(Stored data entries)
----------------

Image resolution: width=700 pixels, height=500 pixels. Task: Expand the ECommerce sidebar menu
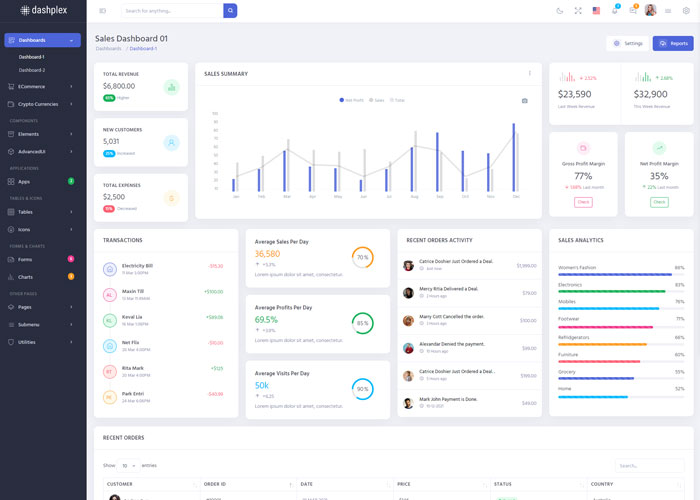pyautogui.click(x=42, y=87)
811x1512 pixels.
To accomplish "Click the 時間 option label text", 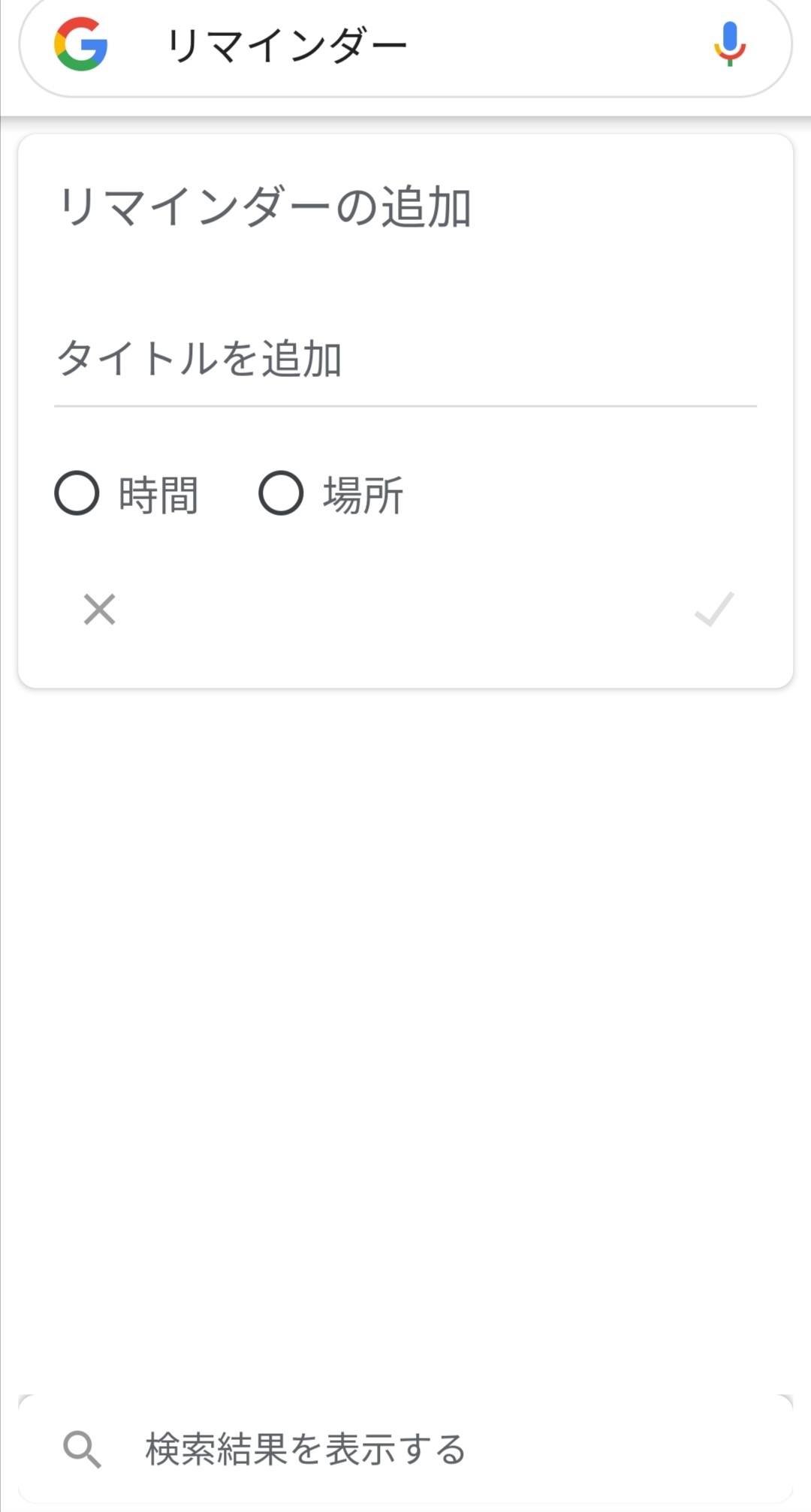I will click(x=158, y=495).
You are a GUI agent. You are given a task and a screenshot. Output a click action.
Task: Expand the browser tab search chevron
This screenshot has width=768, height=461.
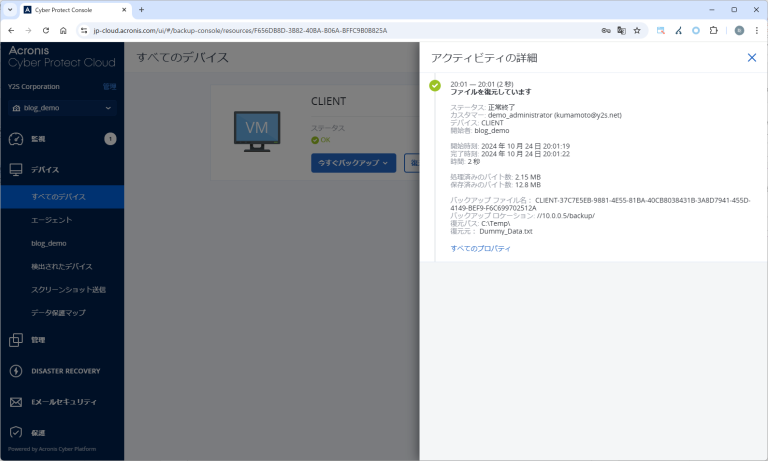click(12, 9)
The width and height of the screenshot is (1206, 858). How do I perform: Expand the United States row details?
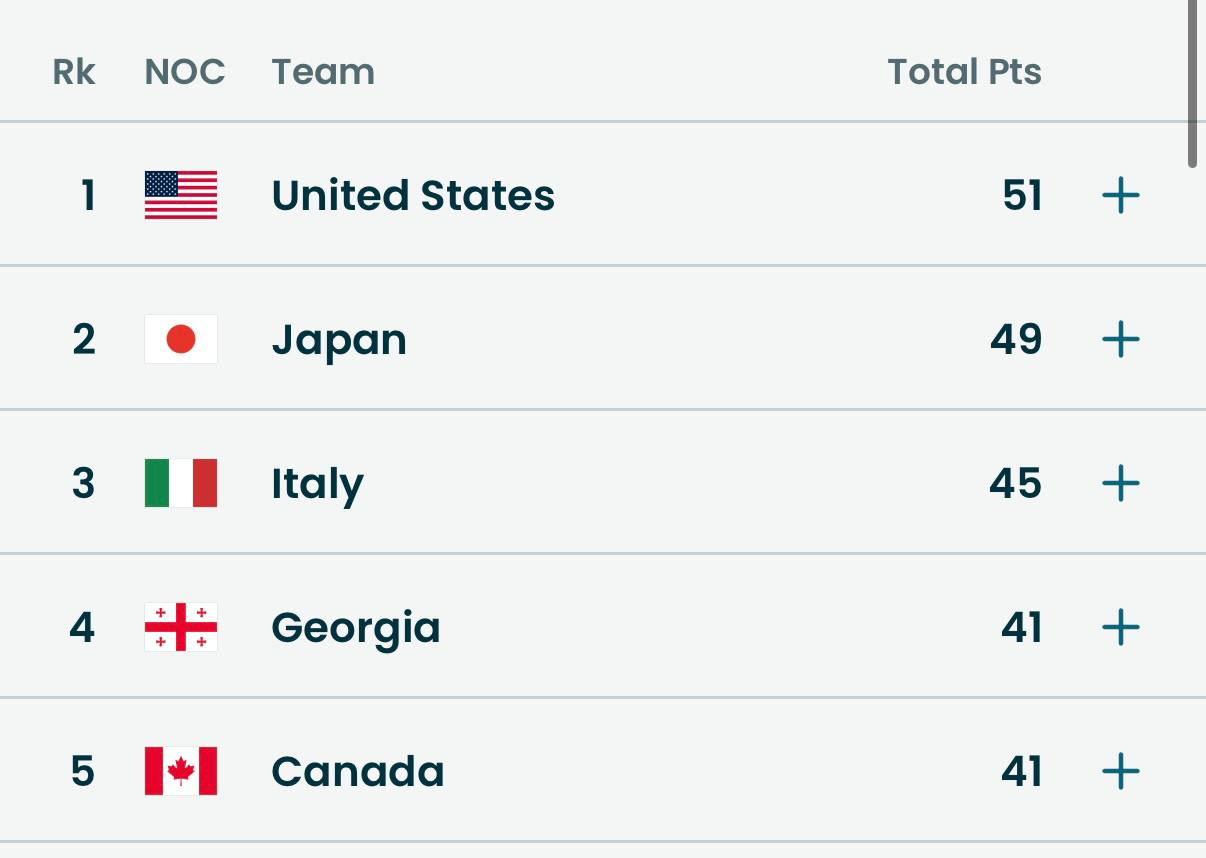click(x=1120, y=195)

----------------

- **TASK OBJECTIVE**
Working from the records above, reproduce exactly the lines from the one with "The width and" through the last line, without the pictures.

- **EXPECTED ANSWER**
The width and height of the screenshot is (1206, 858). How do I perform: Expand the United States row details?
click(x=1120, y=195)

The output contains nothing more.